What to do:
A. Decide whether each statement below agrees with the article on the mass of life on Earth. Answer yes or no for each, and quote the deciding words of the article exactly. (i) The study appeared in the journal Proceedings of the National Academy of Science. (ii) About half of the world's ocean is extremely nutrient-poor. (iii) The researchers raised their estimate of the total mass of life on the planet.
B. Write a continuation of the article on the mass of life on Earth, starting right after its last sentence.

Excerpt to read:
————————
One Third Less Life on Planet Earth than Previous Estimates

Researchers have found that previous estimates about the total mass of life on our planet have been a little too generous, having to decrease the estimate by one third.

The study behind the discovery was published in the current online issue of the journal Proceedings of the National Academy of Science and was led by Dr. Jens Kallmeyer of the GFZ German Research Centre for Geosciences and University of Potsdam.

About half of the world’s ocean is extremely nutrient-poor. For the last 10 years it was already suspected that subseafloor biomass was overestimated” explains Dr. Jens Kallmeyer the motivation behind his study. “Unfortunately there were no data to prove it.”

Now there is.

Satellite measurements of the nutrient content of the oceans. Dots mark places where seaborne measurements were taken. In the southern Pacific a vast area is found where nutrient contents were not existent.
————————
Entries supplied:
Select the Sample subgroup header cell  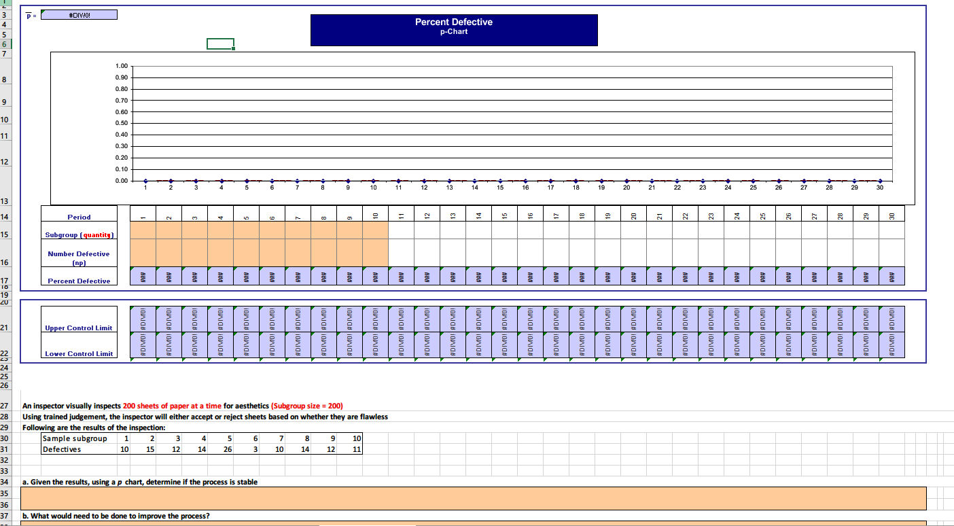(x=75, y=438)
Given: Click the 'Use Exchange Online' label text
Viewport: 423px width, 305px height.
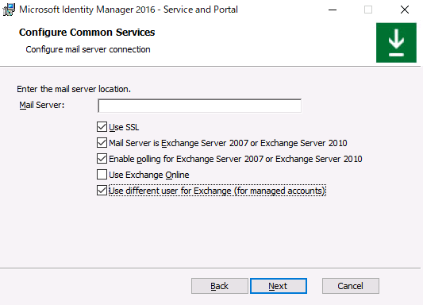Looking at the screenshot, I should point(149,175).
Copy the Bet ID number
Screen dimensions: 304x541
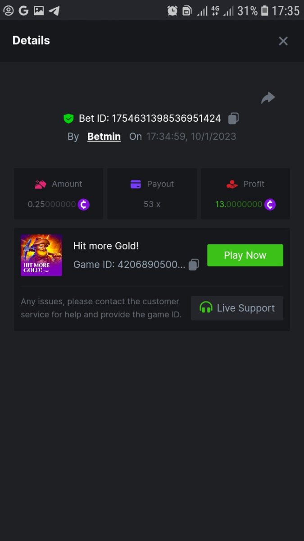[x=233, y=119]
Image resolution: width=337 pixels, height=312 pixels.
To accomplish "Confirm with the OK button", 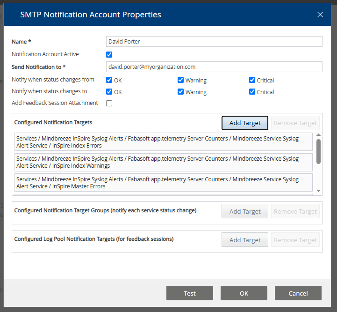I will [x=244, y=293].
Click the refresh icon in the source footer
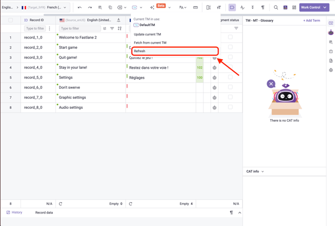 (x=61, y=204)
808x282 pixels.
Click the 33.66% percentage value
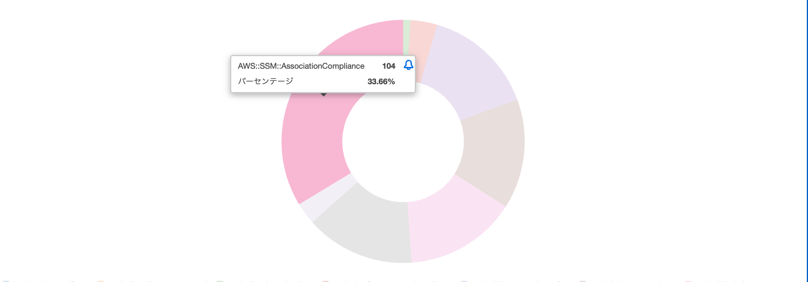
————————
Expected results:
A.
(i) Yes: "was published in the current online issue of the journal Proceedings of the National Academy of Science"
(ii) Yes: "About half of the world’s ocean is extremely nutrient-poor."
(iii) No: "having to decrease the estimate by one third"

B.
According to previous estimates, approximately one thousand billion tonnes of carbon were stored in living organisms, of which 30 percent was found in single-cell microbes living on the ocean floor, and 55 percent in land plants.

Kallmeyer’s team have had to revise the number after they collected sediment cores from areas that were far away from any coasts and islands. The work took six years to accomplish, and in the end showed that there were one hundred thousand times less cells in sediments from open-ocean areas than in coastal sediments.

With this new data in tow, the scientists were able to revise their estimate of the total biomass in marine sediments: instead of 300 billion tonnes of carbon, there are really only 4 billion tonnes of carbon stored in subseafloor microbes.